Tuesday, February 26, 2008

A Slice of Life - Charting Dexter


By Martha Reed

I’ve found the best way to watch TV is to turn off your television.

When you hear about a great cable series like Sex and the City or The Sopranos, hold off on it until the DVD comes out and then schedule an indulgent weekend when you can watch three or four hours of straight programming free from commercial interruption. I usually wait until the middle of February, when the gutters are full of slush and it’s cold and nasty outside, and then I brew up a pot of tea and settle into my favorite comfy chair. It’s the best. I tried this a couple of years ago when I hosted my own personal Lost weekend, and now, this weekend past, I curled up and dug into the Showtime series Dexter.

Let me tell you first off that when I read the first two Dexter books I knew right away a whole lot of people weren’t going to be happy with the Dexter character. It’s hard to justify finding entertainment value in a hero who is a serial killer, and honestly, no one ever really tried it before except maybe - just maybe - when Thom Harris invented Hannibal Lecter. Oh sure, BH (before Hannibal) we had examples of human monsters like Patrick Bateman in American Psycho or the thrill killers in Alfred Hitchcock’s 1948 film Rope, but this type of psychopathic character was more fascinating as a paragon of deviant behavior than as any example of sly humor.

I’m willing to argue that there’s a tipping point in Silence of the Lambs where readers are so skillfully brought to the realization that there is a crazy kind of logic behind Hannibal’s insanity that they found themselves sympathizing with a monster. I know it happened to me, and I’ll admit I caught myself smiling when Hannibal decided to invite the despicable Dr. Chilton to (be) dinner. That precise moment, for me, was the beginning of what I now see being more fully explored in Dexter.

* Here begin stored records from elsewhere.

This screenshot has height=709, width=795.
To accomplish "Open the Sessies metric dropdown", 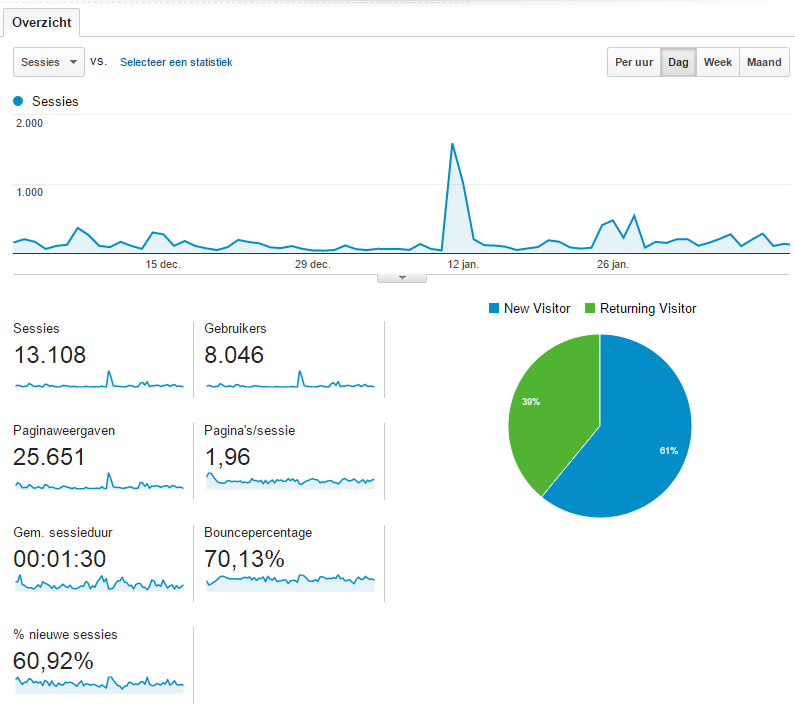I will point(49,62).
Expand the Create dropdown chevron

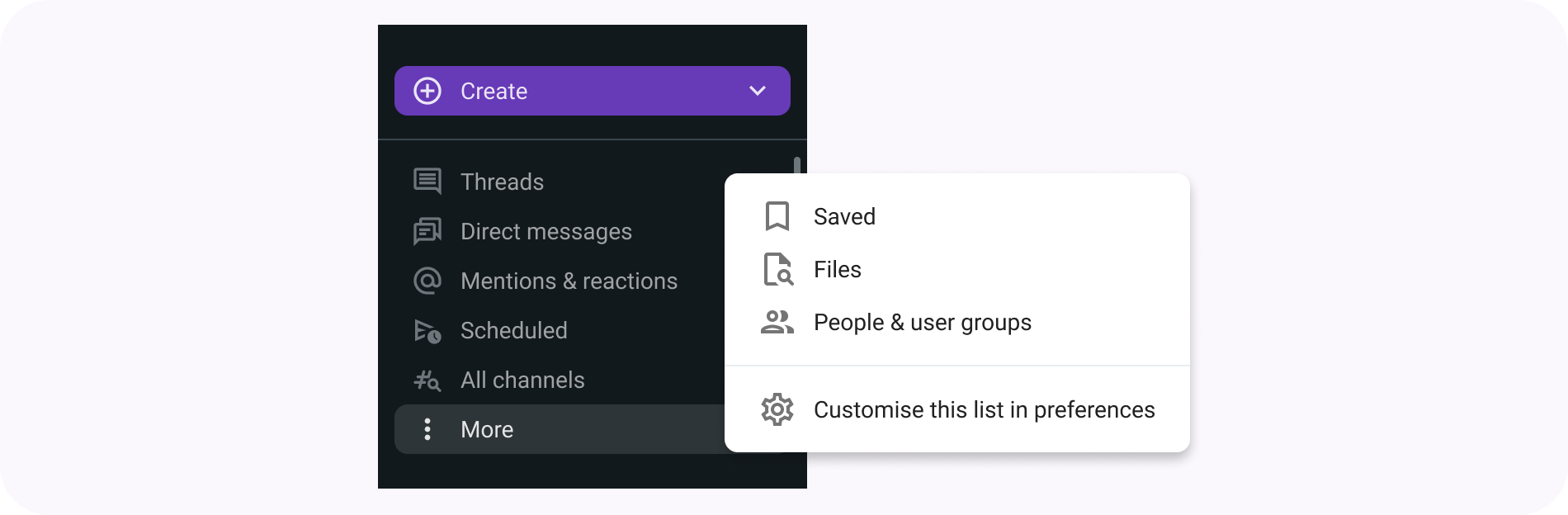[x=758, y=91]
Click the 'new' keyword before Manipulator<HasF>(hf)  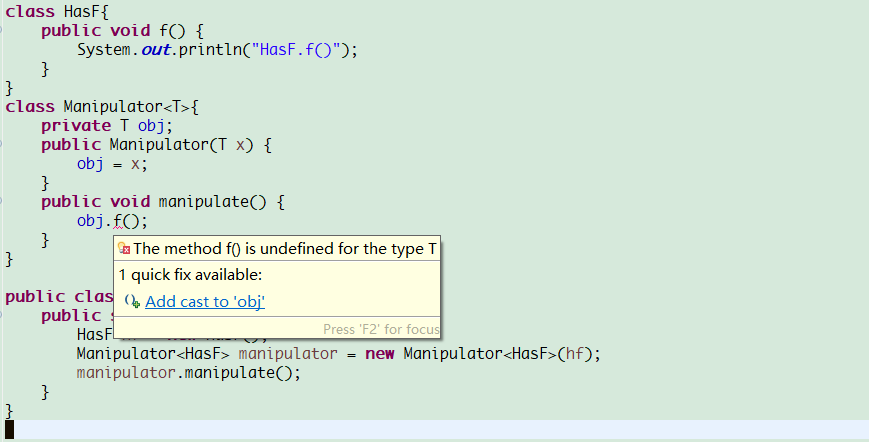(380, 353)
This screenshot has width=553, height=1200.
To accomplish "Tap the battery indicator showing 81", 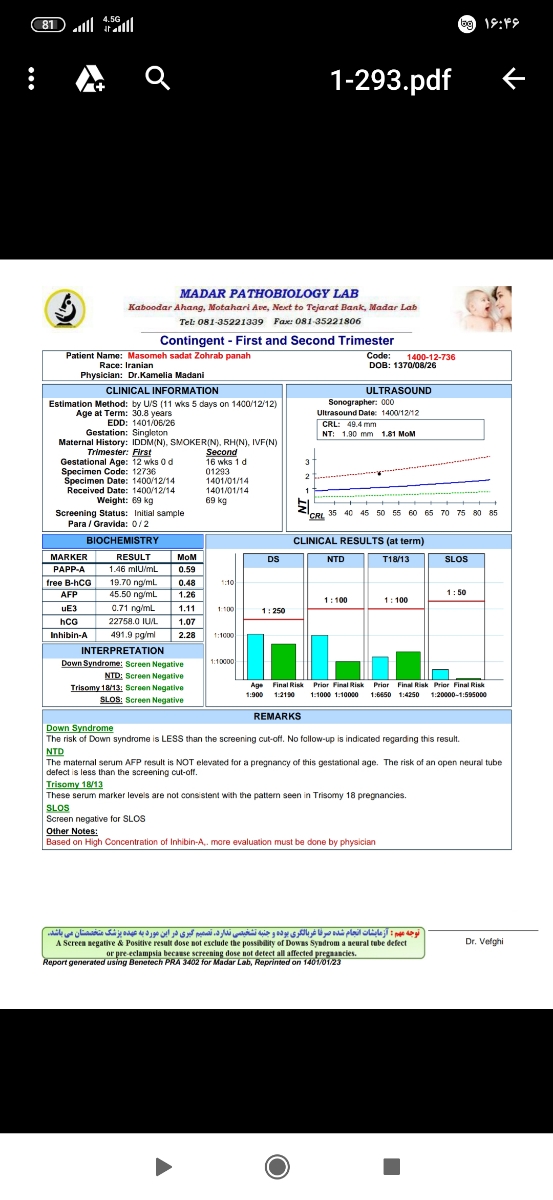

Yes, Dexter Morgan is a monster. He’s cold, he’s calculating, and he’s emotionally clueless, but the distinction that makes Dexter funny is that he knows he’s missing something vitally important – an intimate attachment to another human being - and he wants it (or at least that’s what he professes). He’s a Pinnochio, a wooden boy trying to be real, and the humor is in watching Dexter try.

Why is Dexter so popular? Is it because in him we feel some human hope that he might still be redeemable? Or do we laugh with Dexter because we are all still trying to figure it out, we all still present our own protective masks to the world and that perhaps in Dexter we recognize a piece of our own lonesome selves?

5 comments:

Anonymous said...

I haven't seen Dexter, but in "Silence of the Lambs" the quintessential Hannibal scene, IMHO, is when he's in the cage and he reaches out and tries to touch hands with the character played by Jodi Foster. For me, that scene exemplifies that even his sick behavior is a twisted desire for contact.

Joyce Tremel said...

I hope I'm not the only person who has no sympathy at all for these characters. Entertaining or not, Hannibal and Dexter are killers. Fictional or not, there is no justifiable excuse for what they do. I don't get whatever it is people see in Dexter.

Annette said...

Joyce, I tend to agree with you. The only Hannibal Lecter movie I've seen was the old Michael Mann version of "Manhunter" (William Petersen AKA Gil Grissom of CSI fame, back when he was young and extremely cute, starred). While I drooled over Billy Petersen, I found nothing appealing in the Hannibal character.

I've read the first Dexter book (had to find out what all the hoopla was about), but have no desire to read more or watch the show. Flawed, wounded heroes are one thing. Sick, murderous ones are a whole other matter.

Anonymous said...

I think people like Dexter because he's the ultimate vigilante---a man who will defend the weak and innocent by killing the predators. And his internal struggle--trying to understand what real humane/human behavior is and will allow--is compelling, too. Will he ever recognize what's right and wrong? And if he does, will he stop killing the monsters who are worse than he is? It's a conundrum of conflicts that irresistible. Well, almost.---I can read the books, but I find the TV show too graphic and immediate. And I can't cope with torture of any kind. But what really grosses me out? The opening credits when he's cooking & eating his breakfast. It's sickening.

That he's been embraced by Americans today--that's the truly quease-worthy issue.

Anonymous said...

I talked to a friend of mine on the way to work, and she wondered if perhaps we watch Dexter because he's the Boogeyman - the ultimate remorseless soulless evil, and we like to tease ourselves by playing with that idea.

And William Petersen, I forgot about him in that movie. I couldn't take my eyes off him!